The first thing that you may be missing is that you only need to reload the events for the state you are rebuilding. If you can model your transaction boundaries cleanly, each object can write out events tagged with its own id, and then read back in only those events. Using a relational database for event storage, there would be an indexed id column to speed that query. Using EventStore, each object would have its own stream.

It takes some care in your model to do this cleanly, as you want to be sure that you are only modifying a single object in each transaction, and therefore you need to take some care that you are correctly isolating each invariant that you are trying to enforce.

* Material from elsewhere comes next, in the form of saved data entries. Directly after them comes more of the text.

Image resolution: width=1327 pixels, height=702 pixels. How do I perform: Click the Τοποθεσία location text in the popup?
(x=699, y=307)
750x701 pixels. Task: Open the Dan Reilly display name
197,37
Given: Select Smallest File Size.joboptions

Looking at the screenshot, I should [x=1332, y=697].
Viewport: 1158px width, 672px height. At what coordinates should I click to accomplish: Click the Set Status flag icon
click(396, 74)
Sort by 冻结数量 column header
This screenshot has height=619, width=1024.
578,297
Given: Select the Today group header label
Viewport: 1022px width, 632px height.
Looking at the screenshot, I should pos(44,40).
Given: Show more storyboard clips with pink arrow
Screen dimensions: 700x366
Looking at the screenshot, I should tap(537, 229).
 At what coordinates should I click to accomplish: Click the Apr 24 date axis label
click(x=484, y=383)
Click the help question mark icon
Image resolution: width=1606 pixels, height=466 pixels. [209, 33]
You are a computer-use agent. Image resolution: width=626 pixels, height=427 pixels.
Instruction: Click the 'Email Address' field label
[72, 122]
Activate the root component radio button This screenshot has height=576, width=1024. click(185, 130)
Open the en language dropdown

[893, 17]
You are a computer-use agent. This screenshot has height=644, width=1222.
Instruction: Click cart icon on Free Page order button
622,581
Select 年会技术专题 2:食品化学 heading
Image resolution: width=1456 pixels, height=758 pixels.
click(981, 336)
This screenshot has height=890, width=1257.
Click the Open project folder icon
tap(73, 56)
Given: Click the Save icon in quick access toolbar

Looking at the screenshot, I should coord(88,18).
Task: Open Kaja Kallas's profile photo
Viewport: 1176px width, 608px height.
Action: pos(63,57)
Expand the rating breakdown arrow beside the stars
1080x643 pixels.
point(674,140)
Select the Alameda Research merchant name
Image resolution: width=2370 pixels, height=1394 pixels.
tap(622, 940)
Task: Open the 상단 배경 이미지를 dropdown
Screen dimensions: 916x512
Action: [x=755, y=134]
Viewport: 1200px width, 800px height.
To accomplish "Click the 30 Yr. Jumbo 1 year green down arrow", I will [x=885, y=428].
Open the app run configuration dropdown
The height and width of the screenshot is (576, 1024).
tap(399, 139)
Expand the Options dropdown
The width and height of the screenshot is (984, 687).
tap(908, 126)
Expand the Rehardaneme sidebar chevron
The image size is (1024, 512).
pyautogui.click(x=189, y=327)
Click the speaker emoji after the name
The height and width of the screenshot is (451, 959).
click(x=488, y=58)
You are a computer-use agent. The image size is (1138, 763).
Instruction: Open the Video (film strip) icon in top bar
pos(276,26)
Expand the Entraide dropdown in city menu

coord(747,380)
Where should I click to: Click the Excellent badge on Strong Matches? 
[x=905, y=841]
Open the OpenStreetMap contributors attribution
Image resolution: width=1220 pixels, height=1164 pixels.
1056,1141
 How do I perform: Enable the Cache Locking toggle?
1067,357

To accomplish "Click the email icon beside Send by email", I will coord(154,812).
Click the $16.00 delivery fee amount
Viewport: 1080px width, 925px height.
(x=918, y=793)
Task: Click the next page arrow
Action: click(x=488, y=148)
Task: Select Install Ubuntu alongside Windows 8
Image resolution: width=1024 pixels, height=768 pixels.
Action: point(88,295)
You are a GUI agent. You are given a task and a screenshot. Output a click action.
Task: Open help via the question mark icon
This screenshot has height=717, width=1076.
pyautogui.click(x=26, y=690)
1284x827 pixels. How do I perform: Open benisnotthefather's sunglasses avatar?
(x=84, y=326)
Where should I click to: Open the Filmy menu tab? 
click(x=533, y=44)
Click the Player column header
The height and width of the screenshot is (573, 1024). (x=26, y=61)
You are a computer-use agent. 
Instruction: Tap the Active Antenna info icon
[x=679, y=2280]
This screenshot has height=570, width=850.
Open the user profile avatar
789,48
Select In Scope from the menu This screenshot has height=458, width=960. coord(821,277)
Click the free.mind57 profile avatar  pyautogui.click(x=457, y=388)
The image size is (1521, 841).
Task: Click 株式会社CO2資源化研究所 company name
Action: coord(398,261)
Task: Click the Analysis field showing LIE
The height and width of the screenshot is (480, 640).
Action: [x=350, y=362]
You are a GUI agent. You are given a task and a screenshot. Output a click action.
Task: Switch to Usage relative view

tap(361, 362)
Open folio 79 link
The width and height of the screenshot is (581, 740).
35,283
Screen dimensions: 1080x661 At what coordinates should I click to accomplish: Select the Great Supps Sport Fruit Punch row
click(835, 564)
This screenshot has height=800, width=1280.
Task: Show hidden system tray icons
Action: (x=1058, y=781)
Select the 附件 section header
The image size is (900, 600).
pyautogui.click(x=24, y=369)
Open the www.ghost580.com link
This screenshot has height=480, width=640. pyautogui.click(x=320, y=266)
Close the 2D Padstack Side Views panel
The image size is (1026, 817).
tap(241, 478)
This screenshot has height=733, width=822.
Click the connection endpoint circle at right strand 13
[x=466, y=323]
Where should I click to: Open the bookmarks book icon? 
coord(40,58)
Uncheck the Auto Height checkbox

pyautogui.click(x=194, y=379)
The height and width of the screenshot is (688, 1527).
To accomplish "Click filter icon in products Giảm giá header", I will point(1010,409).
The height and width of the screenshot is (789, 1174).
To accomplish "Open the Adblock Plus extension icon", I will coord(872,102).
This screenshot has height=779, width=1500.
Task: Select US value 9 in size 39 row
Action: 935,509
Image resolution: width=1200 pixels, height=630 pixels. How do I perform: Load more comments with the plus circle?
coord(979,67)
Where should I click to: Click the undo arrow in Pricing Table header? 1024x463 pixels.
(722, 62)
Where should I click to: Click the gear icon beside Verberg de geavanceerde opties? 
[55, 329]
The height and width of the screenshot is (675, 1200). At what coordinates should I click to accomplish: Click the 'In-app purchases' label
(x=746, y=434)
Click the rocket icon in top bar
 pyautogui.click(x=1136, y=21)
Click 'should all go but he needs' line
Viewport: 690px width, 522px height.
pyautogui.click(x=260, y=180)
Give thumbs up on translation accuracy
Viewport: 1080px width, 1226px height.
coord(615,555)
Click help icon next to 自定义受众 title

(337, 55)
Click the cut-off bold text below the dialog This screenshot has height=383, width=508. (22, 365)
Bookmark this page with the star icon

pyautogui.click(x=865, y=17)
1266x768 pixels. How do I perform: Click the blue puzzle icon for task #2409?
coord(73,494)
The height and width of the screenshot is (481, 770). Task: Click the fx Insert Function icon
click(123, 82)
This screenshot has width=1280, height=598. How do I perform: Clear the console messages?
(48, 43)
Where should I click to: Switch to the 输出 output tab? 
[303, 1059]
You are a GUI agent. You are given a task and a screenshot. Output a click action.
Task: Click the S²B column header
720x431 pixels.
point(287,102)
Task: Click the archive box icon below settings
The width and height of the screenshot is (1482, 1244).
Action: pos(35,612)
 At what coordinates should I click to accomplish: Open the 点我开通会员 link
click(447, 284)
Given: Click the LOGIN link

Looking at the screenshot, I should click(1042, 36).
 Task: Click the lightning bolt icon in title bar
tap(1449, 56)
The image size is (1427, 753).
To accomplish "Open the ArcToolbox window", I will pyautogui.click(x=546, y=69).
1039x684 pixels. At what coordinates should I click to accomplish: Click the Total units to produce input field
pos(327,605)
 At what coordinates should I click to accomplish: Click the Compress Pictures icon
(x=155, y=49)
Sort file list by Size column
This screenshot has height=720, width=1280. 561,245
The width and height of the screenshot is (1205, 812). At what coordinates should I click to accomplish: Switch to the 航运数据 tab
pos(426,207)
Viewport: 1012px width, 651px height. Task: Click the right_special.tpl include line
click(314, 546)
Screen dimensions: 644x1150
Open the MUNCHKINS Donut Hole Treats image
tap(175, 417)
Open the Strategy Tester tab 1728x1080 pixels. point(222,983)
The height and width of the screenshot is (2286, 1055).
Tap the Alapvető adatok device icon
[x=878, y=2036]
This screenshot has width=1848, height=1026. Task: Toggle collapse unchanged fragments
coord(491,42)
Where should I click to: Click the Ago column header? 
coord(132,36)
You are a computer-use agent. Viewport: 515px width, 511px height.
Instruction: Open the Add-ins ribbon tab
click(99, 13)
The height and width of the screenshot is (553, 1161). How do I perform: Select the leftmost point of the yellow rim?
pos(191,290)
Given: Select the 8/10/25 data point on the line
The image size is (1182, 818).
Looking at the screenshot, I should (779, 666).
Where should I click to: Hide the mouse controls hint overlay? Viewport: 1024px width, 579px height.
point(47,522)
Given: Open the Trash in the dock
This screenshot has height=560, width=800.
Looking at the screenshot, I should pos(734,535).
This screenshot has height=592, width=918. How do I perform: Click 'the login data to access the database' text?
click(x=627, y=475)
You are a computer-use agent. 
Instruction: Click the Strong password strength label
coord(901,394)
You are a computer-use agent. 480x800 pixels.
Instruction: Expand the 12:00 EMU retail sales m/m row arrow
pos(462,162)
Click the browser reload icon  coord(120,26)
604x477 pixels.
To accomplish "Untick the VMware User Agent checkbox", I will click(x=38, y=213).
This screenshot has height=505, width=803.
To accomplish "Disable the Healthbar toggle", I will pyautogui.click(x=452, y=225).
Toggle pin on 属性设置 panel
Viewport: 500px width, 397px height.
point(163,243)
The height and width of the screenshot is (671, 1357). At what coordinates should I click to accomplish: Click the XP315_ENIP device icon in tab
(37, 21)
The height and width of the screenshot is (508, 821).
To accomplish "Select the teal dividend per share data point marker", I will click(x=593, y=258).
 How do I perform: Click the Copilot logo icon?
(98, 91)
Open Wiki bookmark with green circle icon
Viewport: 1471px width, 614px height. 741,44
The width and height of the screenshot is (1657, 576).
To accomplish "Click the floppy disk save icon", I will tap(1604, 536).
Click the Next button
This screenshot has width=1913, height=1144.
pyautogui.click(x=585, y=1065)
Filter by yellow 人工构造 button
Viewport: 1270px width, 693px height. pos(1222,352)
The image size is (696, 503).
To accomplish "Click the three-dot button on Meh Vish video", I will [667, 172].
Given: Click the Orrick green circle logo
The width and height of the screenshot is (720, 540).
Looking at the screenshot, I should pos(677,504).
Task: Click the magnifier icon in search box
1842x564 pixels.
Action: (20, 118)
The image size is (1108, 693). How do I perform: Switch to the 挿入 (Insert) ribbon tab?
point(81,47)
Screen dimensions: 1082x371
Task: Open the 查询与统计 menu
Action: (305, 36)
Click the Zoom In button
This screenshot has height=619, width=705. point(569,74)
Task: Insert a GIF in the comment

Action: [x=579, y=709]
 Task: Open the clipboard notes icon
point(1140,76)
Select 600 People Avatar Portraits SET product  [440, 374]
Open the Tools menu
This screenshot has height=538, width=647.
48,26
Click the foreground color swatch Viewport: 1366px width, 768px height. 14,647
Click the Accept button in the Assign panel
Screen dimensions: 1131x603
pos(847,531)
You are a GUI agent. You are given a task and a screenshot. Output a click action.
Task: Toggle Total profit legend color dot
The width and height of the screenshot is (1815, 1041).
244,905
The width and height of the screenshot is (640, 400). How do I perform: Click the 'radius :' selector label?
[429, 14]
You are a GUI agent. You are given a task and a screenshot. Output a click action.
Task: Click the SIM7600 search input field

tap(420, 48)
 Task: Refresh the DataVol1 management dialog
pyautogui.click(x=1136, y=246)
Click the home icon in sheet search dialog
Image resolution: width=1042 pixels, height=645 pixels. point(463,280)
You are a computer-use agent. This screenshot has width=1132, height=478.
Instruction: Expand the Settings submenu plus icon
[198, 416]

In cases where that isn't fast enough, you still have the possibility of creating snapshots of your state (memoization) , and persisting that in "traditional storage". Each snapshot gets tagged with the sequence number of the last event used to build the snapshot; on reload, the repository grabs that snapshot first, then applies newer events to it. (This implies some reasonable way to grabbing the more recent snapshots -- either the events are also tagged with the sequence number, or you have some efficient way to read the event stream backwards until you get to your starting point.)

There's still an advantage over the usual approach here, being that your snapshots can be built in parallel to your writes, rather than being merged with them: you just put an event listener in some other thread/process, and let it merrily along writing out to the snapshot store on whatever schedule seems reasonable. After all, the snapshot doesn't need to be particularly timely -- just often enough that the work of re-applying the newer events doesn't blow your SLA.

(Snapshotting does complicate migration; any changes to the serialization of the model will invalidate the snapshot cache. Of course, you can rebuild snapshots using the new serialization as part of the migration, and then "catch up" when the changes go live.)

Is restoring state from the event stream even commonly done?

Yes, it is. What normally is shown in CQRS examples is that the Application layer, after ensuring that the submitted command is well formed, the application layer will load the domain object from a repository, where the load is a default constructor followed by a replay of the event stream (or equivalently, a call to a factory with a list of events).

Two other, contradictory thoughts.

  1. There could be a cache behind the repository interface
  2. Cache invalidation is one of the two hard problems.